Ring 2 — REST API (configurable)¶
These guards are opt-in but production-recommended. The REST API ships them off by default to preserve local-dev ergonomics; enable them when binding past loopback.
- API-key auth. Set
VSTACK_API_KEYS=...+VSTACK_API_REQUIRE_AUTH=true. Keys are SHA-256-hashed in memory; comparisons are constant-time (hmac.compare_digest). - Rate limiting. Set
VSTACK_API_RATE_LIMIT="100/60"for 100 req per 60s per API-key (or per X-Forwarded-For IP if no key). Returns429withRetry-After. - Request size limits.
VSTACK_API_MAX_BODY_BYTES/MAX_TRACE_STEPS/MAX_STRING_CHARS/MAX_TOTAL_CHARSenforced before the trace reaches Pydantic, so a malicious client can't OOM the server with one POST. - Request timeout.
VSTACK_API_REQUEST_TIMEOUT=120(seconds). Forensic mode of some patterns can exceed this; the server surfaces a504 timeoutand the client can retry in quick mode. - Security headers. Every response carries
X-Content-Type-Options: nosniff,X-Frame-Options: DENY,Content-Security-Policy: default-src 'none'; frame-ancestors 'none',Referrer-Policy: strict-origin-when-cross-origin. HSTS is added when served over HTTPS. - CORS. Off by default. Configure with
VSTACK_API_CORS_ORIGINS=https://app.example.com,https://staging.example.com. Credentials never sent.
Ring 3 — Deployment (your responsibility)¶
vstack can't enforce these — they're the network + infrastructure layer above the application.
- TLS termination. Use a reverse proxy (nginx / Caddy / a managed Load Balancer). Don't expose the FastAPI app directly to the public internet on cleartext HTTP.
- Secrets management. Never bake
ANTHROPIC_API_KEY/VSTACK_API_KEYSinto a Docker image. Use the deployment platform's secret store (K8s Secrets, AWS Secrets Manager, GCP Secret Manager, HashiCorp Vault). - Network isolation. The MCP server (stdio) is process-local; the REST API benefits from a private subnet + a security-group allowlist.
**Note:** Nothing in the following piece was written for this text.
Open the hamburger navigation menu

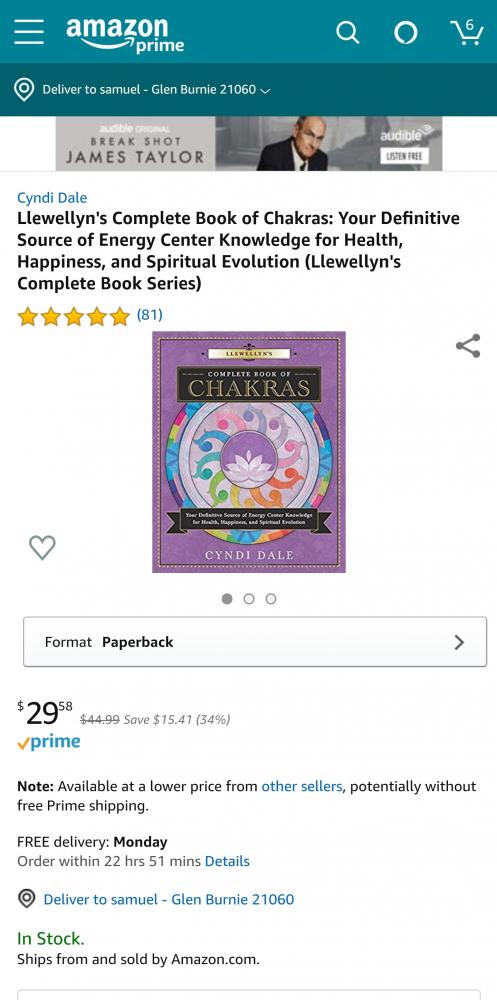pos(29,31)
- Audit logging. Pipe stdout / stderr to your logging backend. Every request carries an
X-Request-IDfor correlation. - Dependency hygiene. vstack's CI runs
banditon every commit +pip-auditon every install. Run these in your own CI too.
Threat model¶
We design for these adversaries:
- Untrusted trace content. An attacker controls the trace fields (e.g. a bug-reporter pasted malicious content into a UI that calls vstack). Defended by Ring 1 (prompt fencing + injection detection + length caps).
- Untrusted API caller (no key). Someone hits the public IP of your
vstack-api. Defended by Ring 2 (auth, rate limit, request size caps) + Ring 3 (TLS, network ACLs). - Untrusted API caller (valid key, abusive volume). A legitimate API-key holder runs traffic high enough to deny service to others. Defended by per-key rate limiting + per-request timeout.
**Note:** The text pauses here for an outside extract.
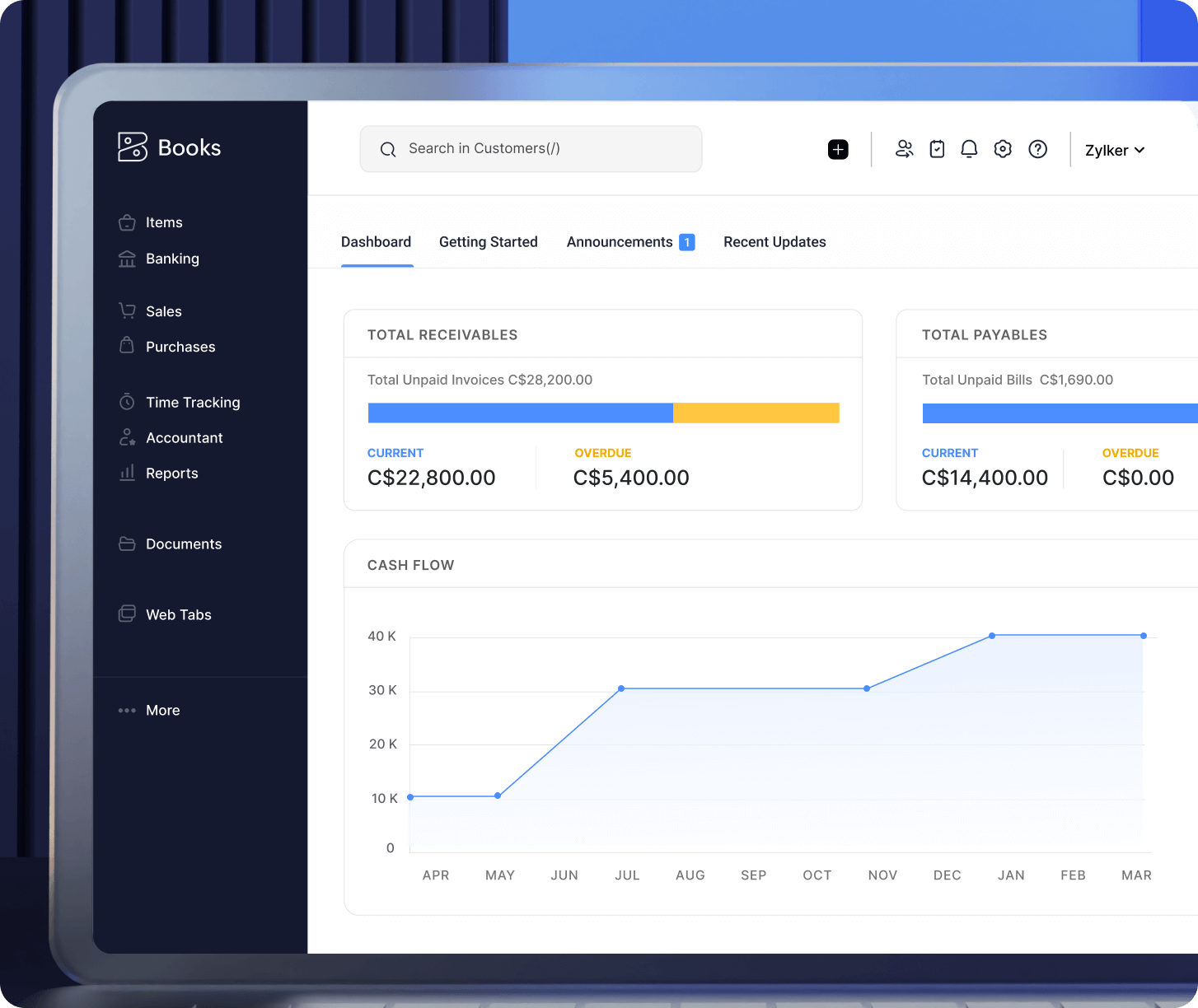1198x1008 pixels.
Task: Open the Reports section
Action: click(x=171, y=473)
- Compromised dependency. A transitive
pipdep gets a malicious update. Defended bypip-auditin CI +banditon first-party code; PyPI Trusted Publisher OIDC means our releases are tied to a specific GitHub workflow run.
We do NOT design for:
- Attacks against the LLM provider itself. That's the provider's job; we surface their errors and pass through their auth.
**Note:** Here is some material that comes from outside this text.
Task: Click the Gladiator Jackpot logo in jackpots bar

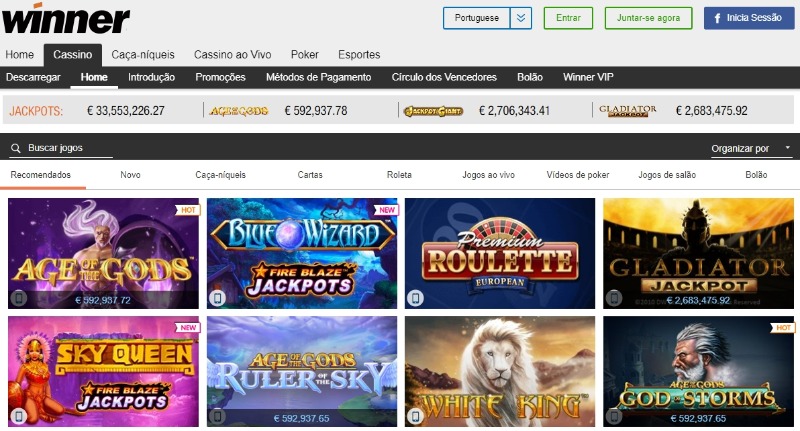Action: 628,111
- Side-channel attacks on the cache layer. Cache keys are hashes of full canonical traces; there's no useful timing oracle for an attacker without a valid API key + matching trace.
- Adversarial machine-learning attacks against the diagnostic analyzers. The analyzers are LLM-driven; if a sophisticated attacker is able to manipulate the LLM's output by carefully crafting the input trace, that's a property of the LLM, not vstack's code.
Security audit posture¶
- Every commit gates on
banditover the first-partylib/dirs. pip-auditruns in CI as an informational warn-only step (transitive vulns in framework adapter dep trees can't be unilaterally patched by vstack; report-only is correct).- The
vstack-doctorCLI surfaces real-time misconfiguration (auth-on-without-keys is an ERROR-level finding). - No CVEs in first-party vstack code as of v0.6.0.